Without fully realizing it, I locked into memory his entire speech. I gave his rendition of God’s word permanent category and reference, mine forever, vivid and ready, eager and waiting . . . waiting? For what? That’s when I knew the source of my guilt. I knew I hadn’t heard much of his message at all. I knew the adventures of that day would hang in memory until script and stage called for action. Somewhere in the future, a director would hand me a script.

“I need a preachin' man, a fire and brimstone guy. Can you do it?”

“Can I do it? Can air crackle? Can tongue titillate? Can thunder boil?”

But someone else would have to put the words to the script, because as the conference came to an end, I realized I couldn't tell you much of anything he talked about. Where was I, but hopelessly listening, not to the message, but to the delivery; not to the content, but to the expression; not to the good news, but to the gesture, the dramatic note, the man’s impeccable technique.
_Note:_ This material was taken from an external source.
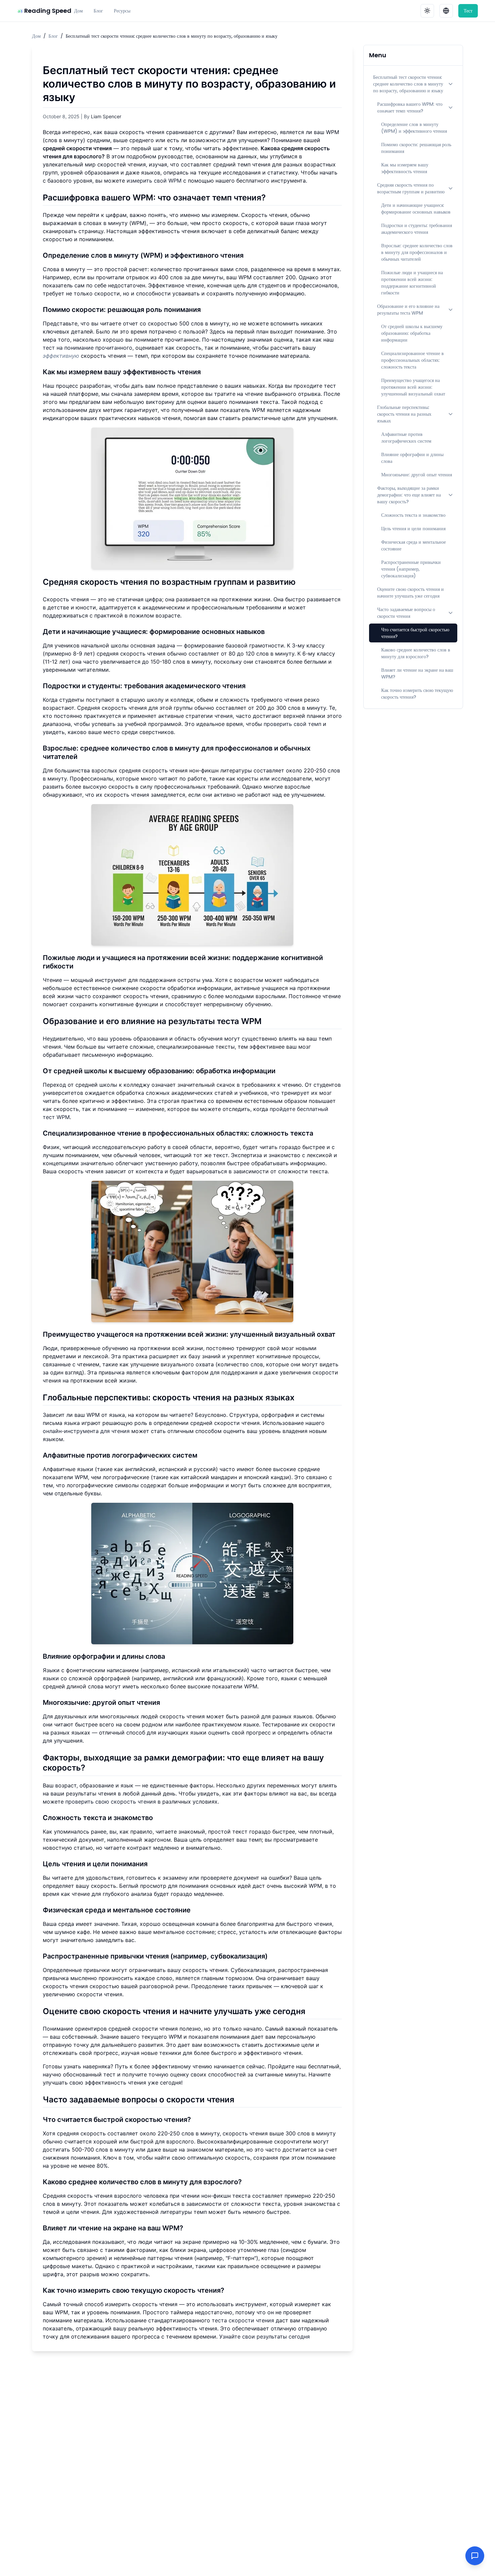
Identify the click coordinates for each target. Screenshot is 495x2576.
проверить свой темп (292, 724)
After, as I came down from the ecstasy of a brilliant performance, I knew Christopher Plummer too would not have been able to resist the thrill of an eloquent performance.

Why had I not listened to God’s words instead of the delivery? What was wrong with me? If I was immersed in the work of the Lord, would I not be fulfilled beyond the temptations of personal interest? What compels theater’s metaphor, life’s masquerade, evangelical parody? The stage holds no deceit. What it offers up, it offers honestly. An honest mockery.  Was the wrong in me bad seed, the DNA of apostasy? Back and forth, animated elation, retching guilt. I had watched a performance and missed a message. Could I have tried harder, fought to see only the message and not the soap opera underpinnings of a heavenly drama? Had I traded something celestial for a third act?

It was a memorable performance, Mr. Plummer. I can still see Hamlet with a cast. I can still see one eloquent performance reflected against another. Two great actors. Two great scripts.

Dad hasn’t smiled in years. He blames himself today; not my sin, but his, something he did or didn’t do. That’s when I realized, it never ends, a circus of serious comedies that play out forever.